### Work task:
No pictures, please: print exactly the lines from the one that contains "Task: Launch Microsoft Edge from the taskbar" through the last line of the listing.
┌────────
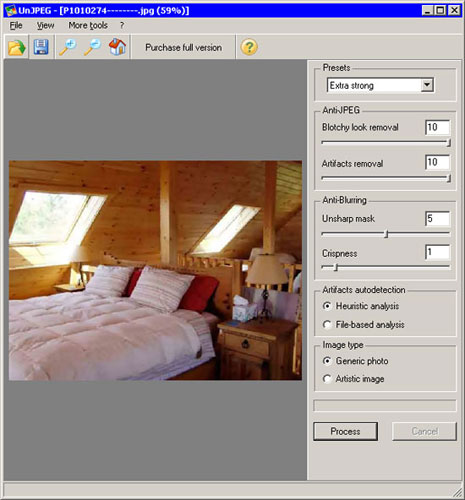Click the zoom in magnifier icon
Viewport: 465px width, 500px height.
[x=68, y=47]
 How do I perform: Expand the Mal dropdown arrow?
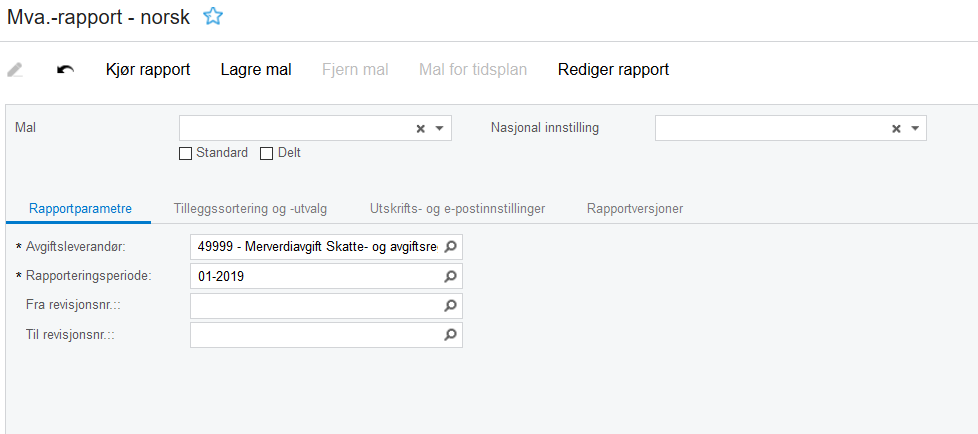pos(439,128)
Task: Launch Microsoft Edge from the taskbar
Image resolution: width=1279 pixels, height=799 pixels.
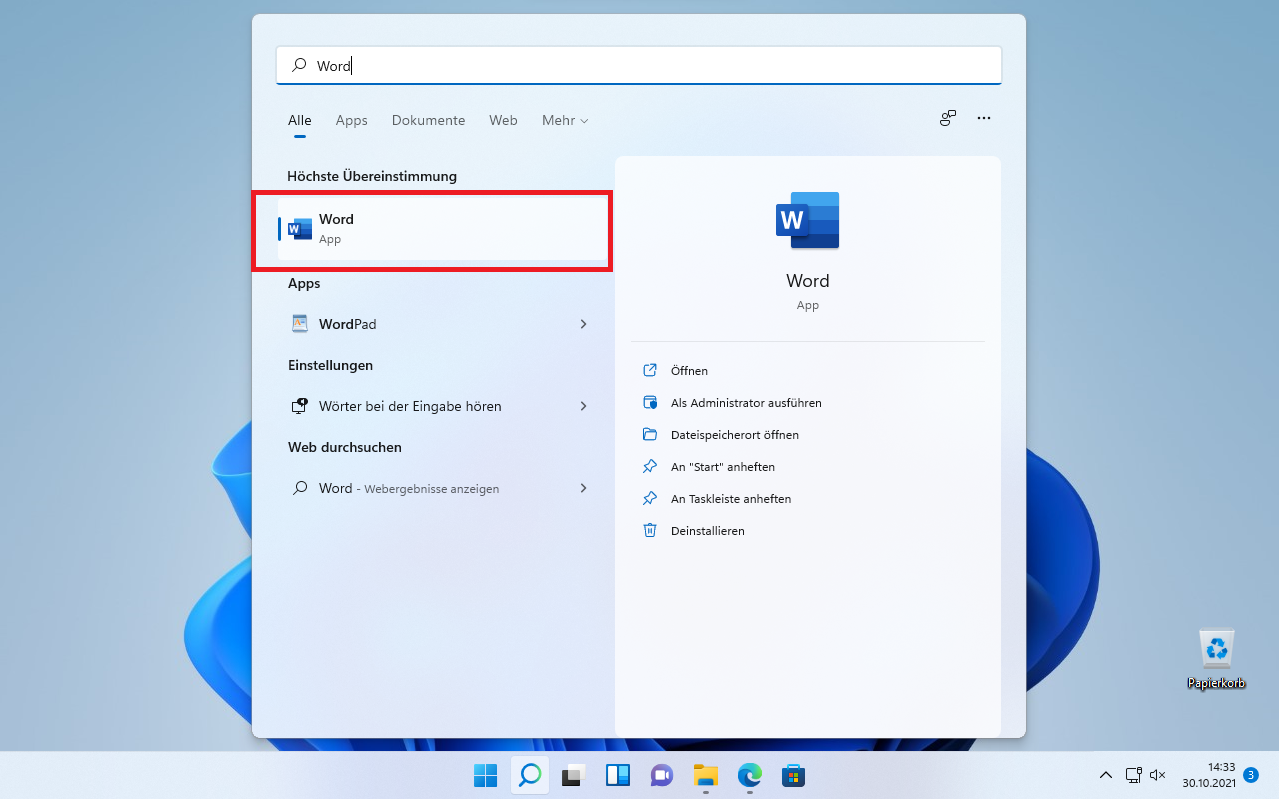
└────────
### Response for this exercise:
Task: Launch Microsoft Edge from the taskbar
Image resolution: width=1279 pixels, height=799 pixels.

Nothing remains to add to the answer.